I also asked y’all for more ideas on Instagram Stories and you really delivered! Here are the awesome ways y’all are helping in your communities…
- Buy the really good chocolate at the checkout line, then give it to the cashier! (Some of you do this with gift cards, too!)
- Order takeout, and give the driver a hefty tip!
- Make meals for older family members and drop them on the porch.
- Write letters to friends and family… a great way for kids to practice handwriting and letter-writing, too!
- Smile at everyone you see!
- Assemble activity packets for local seniors.
- Run errands for the elderly and moms with small children.
- Send gift cards or flowers to healthcare workers.
- Leave gift cards or sealed treats for your mail carrier, delivery drivers, etc.
- Send cards and kid’s drawings to nursing homes.
- Pay for the person behind you in the drive-thru line (one of you does this at the grocery store!).
- Pitch in as a neighborhood and cater lunch to your nearby grocery store/hospital.
- Leave chalk messages on friends’ and neighbors’ sidewalks and driveways.
- Sew face masks for health care workers.
- Paint ‘happy rocks’ and hide them around the neighborhood for ‘discovering.’
- Make encouraging signs for your yard or window.
- Have food delivered to others… helps restaurants and them!
- Hang shamrocks in your window for kids to ‘hunt’ during walks.
- Check with neighbors before going to the grocery store to cut down on the number of people going.
- Give your housekeeper/nanny time off with pay.
- Hang Christmas lights and decor on your house to cheer up walking neighbors.
- Send encouraging emails to friends and family.
- Order from local restaurants and boutiques.

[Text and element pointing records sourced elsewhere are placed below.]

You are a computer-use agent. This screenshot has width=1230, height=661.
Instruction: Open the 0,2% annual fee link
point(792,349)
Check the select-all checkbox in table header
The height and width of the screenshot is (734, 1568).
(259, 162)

- Drop flowers, puzzles, activity books on a neighbor’s porch.
- Donate to local diaper banks.
- Help distribute food to school families.
Finally, help by asking! Ask those around you how you can help them! If you can maintain your normal salary while working from home, can you help someone who can’t? Are there people who provide you with services who you can support in the interim (babysitters, house cleaners, beauty workers, exercise teachers)?
Keep tabs on those close to you and look out for one another. And remember, lovebugs, we can do this together!!